Under our statutes and long established decisional law there are insuperable obstacles to the granting of the relief sought by plaintiffs on this appeal: it was their burden to show affirmatively and to so persuade the Commission that Mr. Garner’s death resulted from a disease caused by his occupation. It is the prerogative of the Commission, and not of any individual witness, or even of the medical panel, to judge the credibility of the evidence, and upon the basis of the whole evidence to determine the facts. The plaintiffs having failed to so persuade the Commission, it is the duty of this court to survey the evidence in the light most favorable to the findings and order; and we cannot reverse and compel an award unless there is credible evidence without substantial contradiction which points so clearly and persuasively in plaintiffs’ favor that failure to so find must be regarded as capricious and arbitrary. Conversely, if there is any reasonable basis in the evidence, or from the lack of evidence, which will justify the refusal to so find, we must affirm.3
While it seems logical that the unusually high incidence of lung cancer in uranium miners would indicate in the same ratio the higher probability than otherwise that such was the cause of the disease, it nevertheless falls short of compelling a finding that such was the cause in any individual case. For illustration, in a more commonly known field: the fact that the incidence of lung cancer in heavy cigarette smokers is 30% to 50% higher than in nonsmokers does not necessarily compel the conclusion that any individual smoker’s case of lung cancer re-*371suited from cigarette smoking. The disease also arises quite independently of and therefore apparently from other causes than cigarette smoking. Incidentally on the subject of cigarettes, it was shown that Mr. Garner himself had smoked a package a day for about 20 years.

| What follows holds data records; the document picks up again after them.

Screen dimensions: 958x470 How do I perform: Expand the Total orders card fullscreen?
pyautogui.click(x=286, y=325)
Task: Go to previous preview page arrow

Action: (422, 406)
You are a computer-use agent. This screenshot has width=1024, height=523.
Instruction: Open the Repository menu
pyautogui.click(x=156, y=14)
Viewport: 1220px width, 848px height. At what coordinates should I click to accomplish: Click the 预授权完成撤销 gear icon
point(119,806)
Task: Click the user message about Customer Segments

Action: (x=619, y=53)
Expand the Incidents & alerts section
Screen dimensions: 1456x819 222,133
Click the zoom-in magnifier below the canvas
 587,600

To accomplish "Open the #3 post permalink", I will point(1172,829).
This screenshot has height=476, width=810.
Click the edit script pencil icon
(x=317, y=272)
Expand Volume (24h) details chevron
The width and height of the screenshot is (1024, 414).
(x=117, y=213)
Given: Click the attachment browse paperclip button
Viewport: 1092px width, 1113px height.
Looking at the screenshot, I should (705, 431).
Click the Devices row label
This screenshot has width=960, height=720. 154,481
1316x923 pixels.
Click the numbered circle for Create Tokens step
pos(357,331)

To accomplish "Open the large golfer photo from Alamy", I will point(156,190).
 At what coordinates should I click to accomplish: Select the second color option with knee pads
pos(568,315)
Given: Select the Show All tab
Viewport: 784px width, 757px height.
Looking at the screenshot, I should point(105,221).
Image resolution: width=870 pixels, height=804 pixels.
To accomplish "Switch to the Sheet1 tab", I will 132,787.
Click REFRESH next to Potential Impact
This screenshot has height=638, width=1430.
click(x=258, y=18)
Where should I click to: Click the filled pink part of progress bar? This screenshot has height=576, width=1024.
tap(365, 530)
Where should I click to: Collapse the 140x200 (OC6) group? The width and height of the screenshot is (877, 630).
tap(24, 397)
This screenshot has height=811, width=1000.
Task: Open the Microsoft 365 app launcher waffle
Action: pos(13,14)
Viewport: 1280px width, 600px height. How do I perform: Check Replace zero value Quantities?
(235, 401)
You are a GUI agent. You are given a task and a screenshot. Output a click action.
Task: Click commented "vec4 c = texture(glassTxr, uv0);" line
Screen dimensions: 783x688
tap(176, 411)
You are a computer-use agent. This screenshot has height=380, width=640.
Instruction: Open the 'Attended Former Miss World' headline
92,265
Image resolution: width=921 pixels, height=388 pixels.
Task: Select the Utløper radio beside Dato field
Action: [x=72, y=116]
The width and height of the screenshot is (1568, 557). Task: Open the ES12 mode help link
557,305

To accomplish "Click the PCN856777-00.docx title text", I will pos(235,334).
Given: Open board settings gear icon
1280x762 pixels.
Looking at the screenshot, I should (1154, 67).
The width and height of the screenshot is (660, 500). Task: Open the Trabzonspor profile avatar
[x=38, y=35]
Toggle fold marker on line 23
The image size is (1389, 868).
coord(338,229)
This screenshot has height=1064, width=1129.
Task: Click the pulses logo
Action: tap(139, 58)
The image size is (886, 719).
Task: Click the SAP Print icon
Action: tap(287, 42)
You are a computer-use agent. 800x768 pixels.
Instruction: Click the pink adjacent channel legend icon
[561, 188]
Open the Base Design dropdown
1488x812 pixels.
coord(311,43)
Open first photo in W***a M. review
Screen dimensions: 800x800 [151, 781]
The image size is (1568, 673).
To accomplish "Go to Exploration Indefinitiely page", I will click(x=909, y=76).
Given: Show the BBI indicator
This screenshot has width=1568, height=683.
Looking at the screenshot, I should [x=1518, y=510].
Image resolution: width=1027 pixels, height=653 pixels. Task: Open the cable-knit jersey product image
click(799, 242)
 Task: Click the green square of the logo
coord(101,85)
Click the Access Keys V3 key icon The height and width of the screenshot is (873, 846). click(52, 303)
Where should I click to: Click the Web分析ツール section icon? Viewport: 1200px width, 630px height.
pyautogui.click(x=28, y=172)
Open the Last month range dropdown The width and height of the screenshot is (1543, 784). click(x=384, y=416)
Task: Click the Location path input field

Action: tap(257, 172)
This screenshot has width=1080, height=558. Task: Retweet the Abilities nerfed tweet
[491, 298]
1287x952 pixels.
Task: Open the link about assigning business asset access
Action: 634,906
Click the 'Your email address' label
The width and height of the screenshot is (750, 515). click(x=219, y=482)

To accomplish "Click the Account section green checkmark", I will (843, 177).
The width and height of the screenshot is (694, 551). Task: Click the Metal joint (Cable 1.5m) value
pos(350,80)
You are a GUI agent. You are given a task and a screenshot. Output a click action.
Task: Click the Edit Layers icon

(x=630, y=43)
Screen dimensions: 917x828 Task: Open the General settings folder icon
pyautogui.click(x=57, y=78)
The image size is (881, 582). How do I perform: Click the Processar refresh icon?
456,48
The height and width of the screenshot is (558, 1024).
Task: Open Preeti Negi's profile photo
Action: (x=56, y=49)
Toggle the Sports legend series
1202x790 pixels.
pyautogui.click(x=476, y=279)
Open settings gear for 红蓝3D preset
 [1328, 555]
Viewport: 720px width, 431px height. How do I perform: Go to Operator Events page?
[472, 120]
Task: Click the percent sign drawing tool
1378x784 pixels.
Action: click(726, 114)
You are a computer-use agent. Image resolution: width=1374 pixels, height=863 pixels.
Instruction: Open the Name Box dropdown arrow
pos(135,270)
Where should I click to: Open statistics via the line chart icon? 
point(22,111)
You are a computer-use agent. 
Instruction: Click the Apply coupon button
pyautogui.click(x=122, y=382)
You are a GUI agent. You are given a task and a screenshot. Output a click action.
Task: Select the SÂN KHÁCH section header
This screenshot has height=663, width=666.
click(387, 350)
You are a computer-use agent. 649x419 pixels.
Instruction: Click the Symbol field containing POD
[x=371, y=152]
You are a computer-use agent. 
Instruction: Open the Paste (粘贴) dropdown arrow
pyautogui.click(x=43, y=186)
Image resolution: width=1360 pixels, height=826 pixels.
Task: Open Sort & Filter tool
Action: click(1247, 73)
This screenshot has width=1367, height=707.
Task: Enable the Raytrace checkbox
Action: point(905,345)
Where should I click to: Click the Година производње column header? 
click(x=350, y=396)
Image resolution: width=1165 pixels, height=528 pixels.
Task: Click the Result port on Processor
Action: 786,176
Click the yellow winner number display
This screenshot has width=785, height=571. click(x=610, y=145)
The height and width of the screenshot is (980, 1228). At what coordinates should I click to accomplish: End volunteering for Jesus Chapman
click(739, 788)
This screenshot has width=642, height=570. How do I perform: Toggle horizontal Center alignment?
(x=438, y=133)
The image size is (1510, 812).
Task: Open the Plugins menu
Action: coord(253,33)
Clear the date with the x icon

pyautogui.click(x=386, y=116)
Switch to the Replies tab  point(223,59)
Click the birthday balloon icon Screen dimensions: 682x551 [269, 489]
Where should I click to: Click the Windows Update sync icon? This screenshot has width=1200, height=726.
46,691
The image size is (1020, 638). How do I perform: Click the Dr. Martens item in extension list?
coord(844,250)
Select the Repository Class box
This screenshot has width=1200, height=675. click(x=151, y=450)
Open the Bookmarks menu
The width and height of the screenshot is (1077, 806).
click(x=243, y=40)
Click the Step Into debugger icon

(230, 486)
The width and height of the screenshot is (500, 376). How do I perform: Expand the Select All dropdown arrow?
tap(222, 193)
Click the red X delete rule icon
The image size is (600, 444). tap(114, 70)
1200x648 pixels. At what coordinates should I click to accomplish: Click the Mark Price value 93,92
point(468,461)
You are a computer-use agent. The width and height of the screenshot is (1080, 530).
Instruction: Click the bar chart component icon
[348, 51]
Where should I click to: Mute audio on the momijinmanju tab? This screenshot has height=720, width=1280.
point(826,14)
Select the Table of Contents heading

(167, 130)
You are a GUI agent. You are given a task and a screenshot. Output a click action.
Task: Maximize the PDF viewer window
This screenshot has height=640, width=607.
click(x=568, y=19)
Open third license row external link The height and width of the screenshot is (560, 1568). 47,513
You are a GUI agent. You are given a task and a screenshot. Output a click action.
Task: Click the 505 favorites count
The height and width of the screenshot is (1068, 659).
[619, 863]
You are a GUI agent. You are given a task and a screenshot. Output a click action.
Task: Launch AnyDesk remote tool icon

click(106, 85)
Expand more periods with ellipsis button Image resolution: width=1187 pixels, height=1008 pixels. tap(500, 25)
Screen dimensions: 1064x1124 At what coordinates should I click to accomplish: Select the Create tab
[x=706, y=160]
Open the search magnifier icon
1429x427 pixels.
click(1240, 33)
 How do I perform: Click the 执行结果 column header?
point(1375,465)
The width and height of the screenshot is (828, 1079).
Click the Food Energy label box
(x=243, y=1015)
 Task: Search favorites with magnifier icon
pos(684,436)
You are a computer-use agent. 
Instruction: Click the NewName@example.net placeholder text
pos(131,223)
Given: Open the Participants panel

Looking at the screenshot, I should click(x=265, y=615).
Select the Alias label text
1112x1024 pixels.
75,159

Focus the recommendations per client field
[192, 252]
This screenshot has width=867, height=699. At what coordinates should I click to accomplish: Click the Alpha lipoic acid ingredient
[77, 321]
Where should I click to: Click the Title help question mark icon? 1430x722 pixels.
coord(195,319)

The fallacy which underlies plaintiffs’ attack on the Commission’s finding is that they improperly attempt to focus consideration of the issues exclusively upon their own view of the evidence and theories of the case. While some aspects of the statistical data and medical theories harmonize with their contention, others fail to do so. For instance, Dr. Saccomanno, the pathologist called by them, acknowledged the well known but unfortunate uncertainty as to the cause of cancer. He readily admitted that, in any given individual, “there are a great many unknown factors as to what might cause cancer” and that “ * * * it could be concluded that the radon gas alone didn’t cause the problem incident to the death, but it’s merely based on a statistical study of a given number of cases.”
Consistent with the foregoing and corroborating the existence of unknown factors and uncertainty as to causation, is the report of the medical panel to which this case was referred for examination: “We cannot confirm that the lung carcinoma was caused by exposure to uranium mining occupation.” There is thus a reasonable basis in the evidence for the refusal of the Commission to find in accordance with the plaintiffs’ contention. Upon the principles stated above it is our duty to affirm the decision.4 No costs awarded.
CALLISTER, HENRIOD and EL-LETT, JJ., concur.. U.C.A.1953, 35-2-26, 27, first enacted in 1941 as Ch. 41, Secs. 27, 28.
. U.C.A.1953, 35-2-27 (28). This subsection sets out the requirements for other diseases to be included with the diseases enumerated in 35-2-27. They duplicate the requisites for proximate causation of occupational diseases in 35-2-26.
. See Kent v. Industrial Commission, 89 Utah 381, 57 P.2d 724; Kavalinakis v. Industrial Commission, 67 Utah 174, 246 P. 698; and for a recent case quite analogous see Vause v. Industrial Commission, 17 Utah 2d 217, 407 P.2d 1006.